If cancer is present, the level of PSA in the blood rises as the tumour grows. PSA can be particularly useful after a diagnosis as a guide to how far the cancer has grown. This is called staging. Lower levels of PSA are found in association with small tumours that may be still confined to the prostate gland (localised). PSA levels of 10 ng/mL or less have the best chance of being localised. The PSA level and the cancerous characteristics of the tumour cells themselves (called grade or Gleason score) can indicate the risk that a tumour has grown beyond the prostate. This is important because curative treatment is most successful if the cancer is confined to the prostate.

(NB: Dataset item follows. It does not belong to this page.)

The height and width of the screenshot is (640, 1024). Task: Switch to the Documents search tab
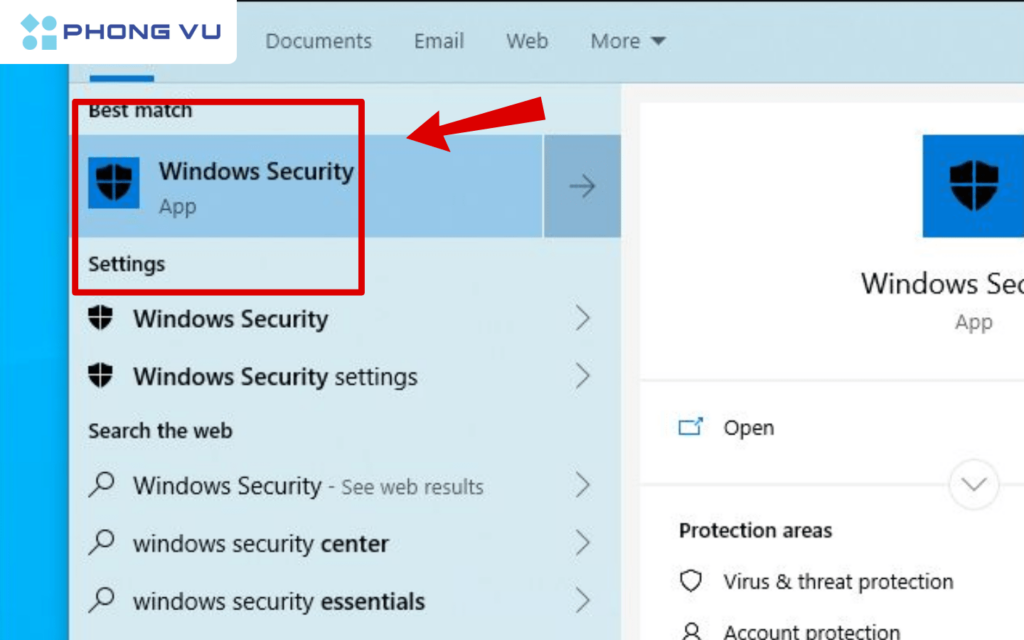(318, 41)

After treatment, the PSA level is an indicator of whether cancer cells remain. After surgery, PSA usually quickly drops to an undetectable level. After radiotherapy it declines more slowly as the cells gradually die. An increasing PSA suggests that some living prostate cells remain. The rate at which the PSA level increases can be an indicator of how successful the treatment was.
Most (but not all) prostate cancers grow slowly. It can take 5-10 years after the PSA rises above 2.5 ng/mL for it to ‘appear clinically’, that is, cause symptoms. The median survival time (period for which 50% of men survive with treatment) after the PSA starts to rise is reported to be 17 years. For this reason, a PSA that starts to rise in an older man, say 75-80 years, is usually not considered to be a threat to his health. In a man just over 50, however, it is significant.
These figures are presented as a guide only – the outlook for anyone diagnosed with prostate cancer depends on many clinical factors such as the tumour grade, the stage of the disease and other illnesses he may have.